***** Records for the task *****

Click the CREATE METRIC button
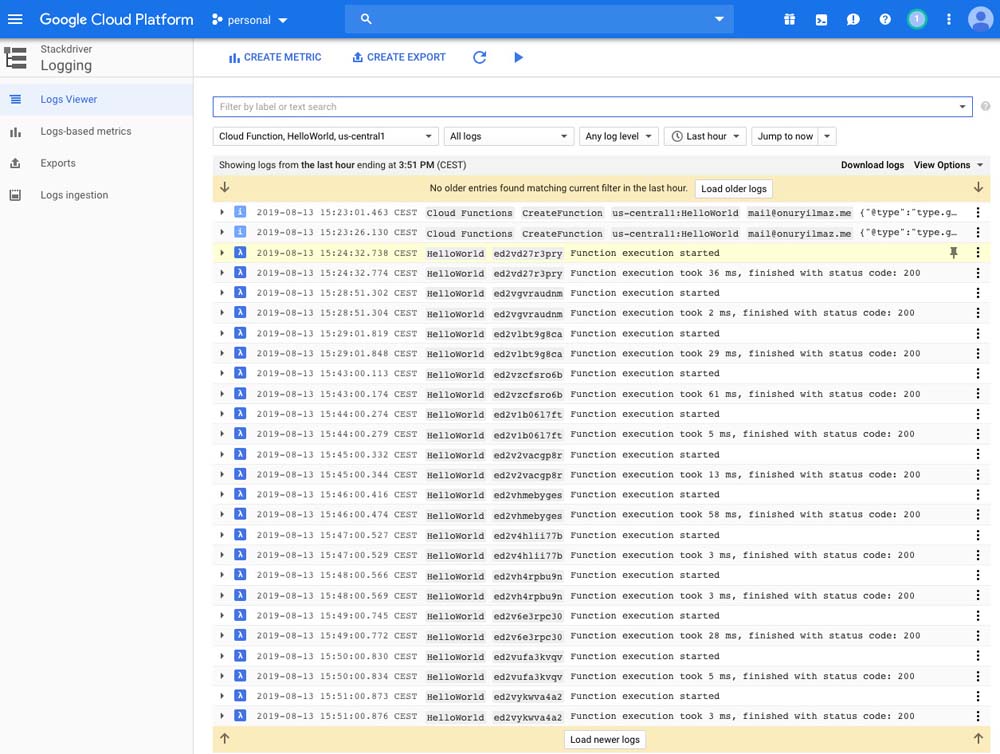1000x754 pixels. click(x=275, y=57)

*****
***** Records for the task *****

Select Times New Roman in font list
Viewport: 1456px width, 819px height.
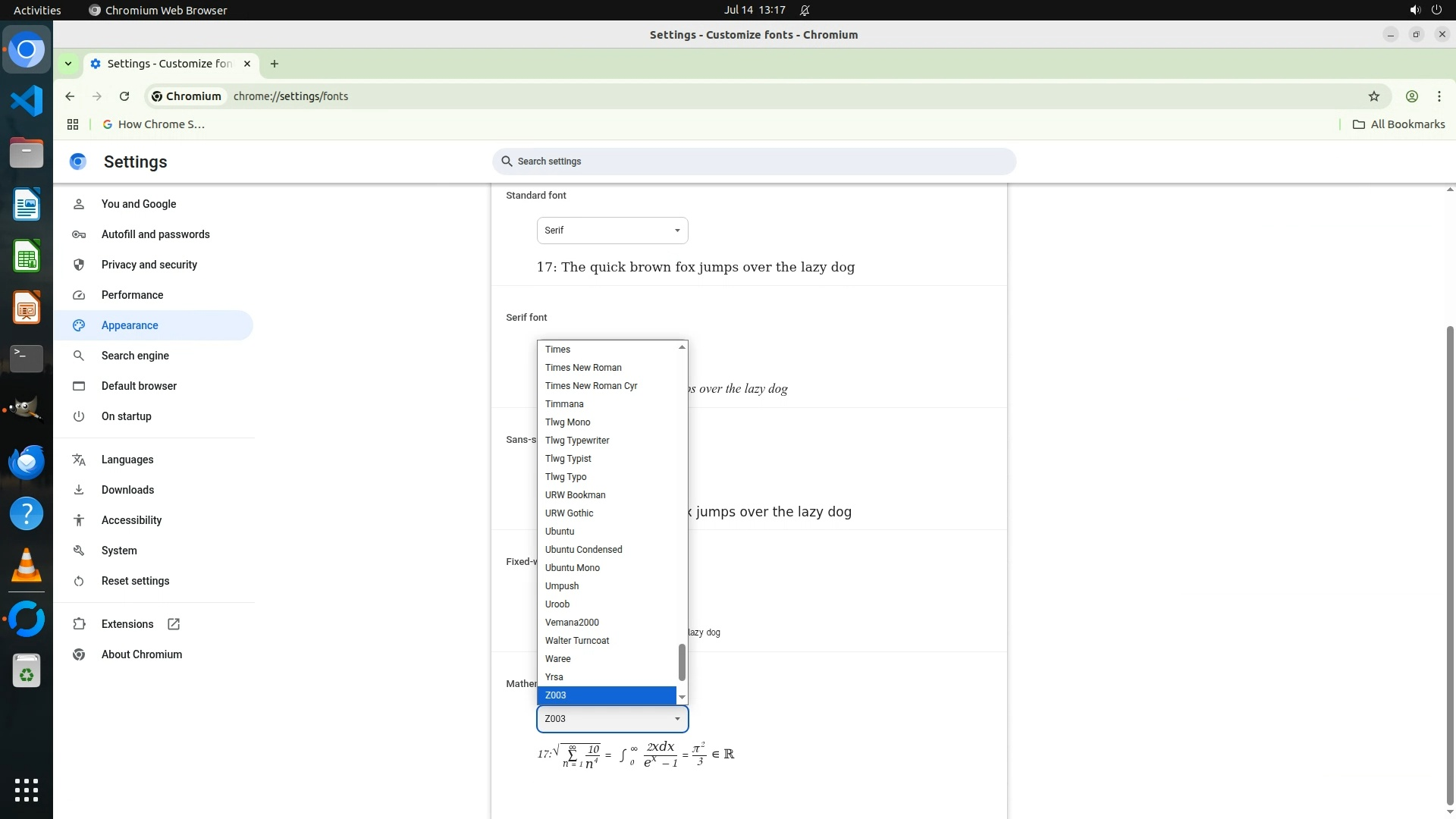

*****
***** Records for the task *****

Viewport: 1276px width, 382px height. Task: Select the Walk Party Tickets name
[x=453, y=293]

*****

Brief: Extract the lines, copying them character for character, beginning at the line that contains "Select Times New Roman in font list" and ending after the line that contains "Viewport: 1456px width, 819px height.".

Output:
Select Times New Roman in font list
Viewport: 1456px width, 819px height.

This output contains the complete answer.